Breathe was created in 1998 by mobile phone entrepreneur Martin Dawes, who is said to have invested up to £30m in the company. Dawes now holds a 65 per cent stake in Breathe after venture capitalist groups Chase Capital and 3i invested £20m in return for a 35 per cent stake.
Dawes had planned to float Breathe at the start of next year, in a move which would have valued the company at about £100m.
Heavy spending
Breathe's collapse follows a year of heavy spending on marketing (remember the TV ad featuring people breathing the sea in and out?), in an effort to become the company that lets internet users "find entertainment, services and contacts wherever they happen to be".
In March Breathe announced that it would offer UK consumers free online access for life, despite industry concerns that unmetered services were unsustainable while providers still had to pay BT per-minute charges to use the telco's networks. Breathe offered 50,000 internet users unlimited internet access for a one-off charge of £50.
But in July, the ISP cut off 500 "heavy breathers" who it said exploited the service by logging on for long periods and hogging bandwidth. Then, earlier this month, the curtain came down on the service altogether as "excessive use and an unviable business model" made the service unsustainable.
Another expensive exercise for Breathe was promoting its mobile service. It gave away thousands of internet-enabled mobile phones in an attempt to attract visitors to its mobile portal. The ISP also tried to boost its mobile internet subscriber base by offering free unmetered Wap calls throughout November.
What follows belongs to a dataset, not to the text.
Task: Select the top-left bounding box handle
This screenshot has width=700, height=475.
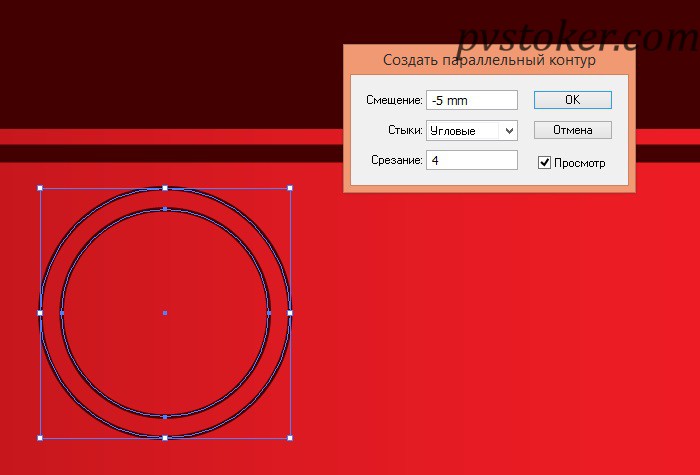Action: pos(40,188)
According to some analysts, Breathe should have invested its money and efforts into building its infrastructure and services rather than trying to market itself as one of the UK's leading ISPs.
Ariane Afrough, senior research analyst at IDC, said: "Breathe should have invested more of its money in infrastructure rather than on promoting itself. It is probably not a clever strategy to heavily advertise a service only to cut off 500 users after a few months. It should have spent less money on advertising."
"There is a lot of consolidation in the market and the smaller players will be swallowed up," Afrough added. "I am sure Breathe will be bought by a larger player, which is sad from the consumer's point of view as the number of choices [of ISP] decreases."
Testing times
Research group Ovum said Breathe suffered from its attempts to establish itself as the leading brand name across all access platforms and believes the ISP will find it difficult to reposition itself if it does find a buyer.
"Breathe was always going to be in the shadow and playing second fiddle to the bigger ISPs such as AOL and Freeserve," said Ovum analyst Henning Dransfeld. "It did not have a valid business case with its unmetered offering and was never going to make revenues."
"Breathe launched a big marketing campaign and hoped to position itself in the mobile internet market, but Wap has never really taken off in the UK," said Dransfeld.
"It might be possible for it to find a buyer, but it will find it difficult to reposition itself in a broader market. It may need to offer something to a more specialised sector."
So a search is now on for a buyer for Breathe. PricewaterhouseCoopers, appointed as administrator on Friday following a hearing in Manchester, said the ISP will continue to trade while it looks for interested parties.
But with investors shying away from dotcoms, Breathe may find it hard to attract a buyer with rival ISP Lineone also up for grabs. Lineone was put up for sale by joint owners BTopenworld and United News & Media at the end of last month.
Telecoms operator Opal Telecom has been linked with a move to take over Breathe, but the company is so far distancing itself from the proceedings. In a statement Opal said: "Opal's largest shareholder, Neil McArthur, the founder and chief operating officer of Opal, has no interest in Breathe."
So for now the ISP and its customers must hold their breath and wait.